A police boat squared off with the Sentinelese tribesmen of North Sentinel island, a part of the Andaman and Nicobar island chain, on Saturday but retreated to avoid confrontation.

American killed by primitive tribe in India was there to preach
American killed by primitive tribe in India was there to preach
It was just one of repeated attempts police have recently made to access the tiny island, which is protected by the Indian government and cut off from the modern world.

The tribesmen have made it clear they want to be left alone and are known for their violent attacks on outsiders who try to encroach.

Police said they’re doing their best to remain respectful of North Sentinel’s indigenous people, who scholars believe are descendants of Africans who migrated to the area about 50,000 years ago. The islanders have no immunity to outside diseases — meaning their entire population could easily be wiped out.

“They are a treasure,” said Dependera Pathak, director-general of police on the Andaman and Nicobar island groups. “We cannot go and force our way in. We don’t want to harm them.”

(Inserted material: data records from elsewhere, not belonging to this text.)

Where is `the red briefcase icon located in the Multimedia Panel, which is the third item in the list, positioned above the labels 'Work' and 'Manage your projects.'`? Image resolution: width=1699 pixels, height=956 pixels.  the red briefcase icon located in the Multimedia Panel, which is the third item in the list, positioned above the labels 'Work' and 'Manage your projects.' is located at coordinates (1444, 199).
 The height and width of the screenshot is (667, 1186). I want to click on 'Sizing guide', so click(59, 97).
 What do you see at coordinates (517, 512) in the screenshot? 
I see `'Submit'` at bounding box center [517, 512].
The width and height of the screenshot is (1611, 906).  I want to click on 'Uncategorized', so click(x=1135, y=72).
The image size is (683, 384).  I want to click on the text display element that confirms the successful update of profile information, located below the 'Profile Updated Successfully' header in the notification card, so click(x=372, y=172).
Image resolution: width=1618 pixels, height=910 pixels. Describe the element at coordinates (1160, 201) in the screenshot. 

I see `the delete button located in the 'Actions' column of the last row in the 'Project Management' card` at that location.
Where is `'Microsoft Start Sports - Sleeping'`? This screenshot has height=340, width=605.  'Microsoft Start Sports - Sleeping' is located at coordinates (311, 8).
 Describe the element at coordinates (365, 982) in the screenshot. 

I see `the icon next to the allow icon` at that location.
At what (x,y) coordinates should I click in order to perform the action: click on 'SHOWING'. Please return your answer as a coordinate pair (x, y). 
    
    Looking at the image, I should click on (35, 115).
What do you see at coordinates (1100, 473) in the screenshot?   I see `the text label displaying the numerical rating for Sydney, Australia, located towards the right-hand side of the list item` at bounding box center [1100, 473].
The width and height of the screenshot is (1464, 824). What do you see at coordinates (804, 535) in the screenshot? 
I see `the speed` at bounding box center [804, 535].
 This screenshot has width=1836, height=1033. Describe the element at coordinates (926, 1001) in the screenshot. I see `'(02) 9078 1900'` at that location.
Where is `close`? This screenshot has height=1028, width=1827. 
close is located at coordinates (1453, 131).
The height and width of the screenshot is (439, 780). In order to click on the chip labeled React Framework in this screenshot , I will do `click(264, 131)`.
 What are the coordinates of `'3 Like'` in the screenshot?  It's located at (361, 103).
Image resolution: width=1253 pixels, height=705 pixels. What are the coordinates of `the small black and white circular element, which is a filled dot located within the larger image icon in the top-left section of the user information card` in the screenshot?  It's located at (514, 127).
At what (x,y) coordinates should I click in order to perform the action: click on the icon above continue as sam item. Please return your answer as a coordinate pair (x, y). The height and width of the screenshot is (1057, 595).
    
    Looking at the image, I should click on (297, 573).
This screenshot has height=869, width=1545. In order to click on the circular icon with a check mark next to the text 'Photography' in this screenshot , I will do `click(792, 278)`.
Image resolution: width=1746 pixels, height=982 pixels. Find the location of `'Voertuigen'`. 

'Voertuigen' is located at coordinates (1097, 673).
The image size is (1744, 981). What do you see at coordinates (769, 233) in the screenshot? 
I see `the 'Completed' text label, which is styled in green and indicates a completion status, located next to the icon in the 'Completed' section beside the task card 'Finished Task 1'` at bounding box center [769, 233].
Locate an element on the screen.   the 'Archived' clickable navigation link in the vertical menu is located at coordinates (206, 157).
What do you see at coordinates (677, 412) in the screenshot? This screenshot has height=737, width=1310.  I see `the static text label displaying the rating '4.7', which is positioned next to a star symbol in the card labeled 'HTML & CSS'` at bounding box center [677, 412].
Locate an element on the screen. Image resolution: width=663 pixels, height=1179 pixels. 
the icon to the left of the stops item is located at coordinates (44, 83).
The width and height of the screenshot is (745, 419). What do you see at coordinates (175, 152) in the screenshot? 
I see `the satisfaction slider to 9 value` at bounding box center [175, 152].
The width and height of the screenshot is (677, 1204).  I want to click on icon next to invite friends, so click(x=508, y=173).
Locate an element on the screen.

John Allen Chau, a Christian missionary, is believed to have been shot and killed with arrows as he approached the tribesmen on Nov. 17. Fishermen who helped the doomed 26-year-old said they saw the Sentinelese drag Chau’s body and bury it on the beach.

In journal entries prior to his death, Chau said he wanted to spread Christianity to the islanders. Seven people have been arrested for helping Chau make the perilous jaunt and authorities have since been struggling to recover his body.

On Friday and Saturday, a boat carrying police and two of the fishermen approached the island and watched the Sentinelese through binoculars. On Saturday, the tribesmen were armed with spears and bows and arrows but they didn’t attempt to shoot them, Pathak said.

“We watched them from a distance and they watched us from a distance,” he said.

Officials are also studying the 2006 killing of fishermen whose boat drifted onto the island. The bodies, which were never recovered, were buried on the beach but then dug up a few days later and propped upright.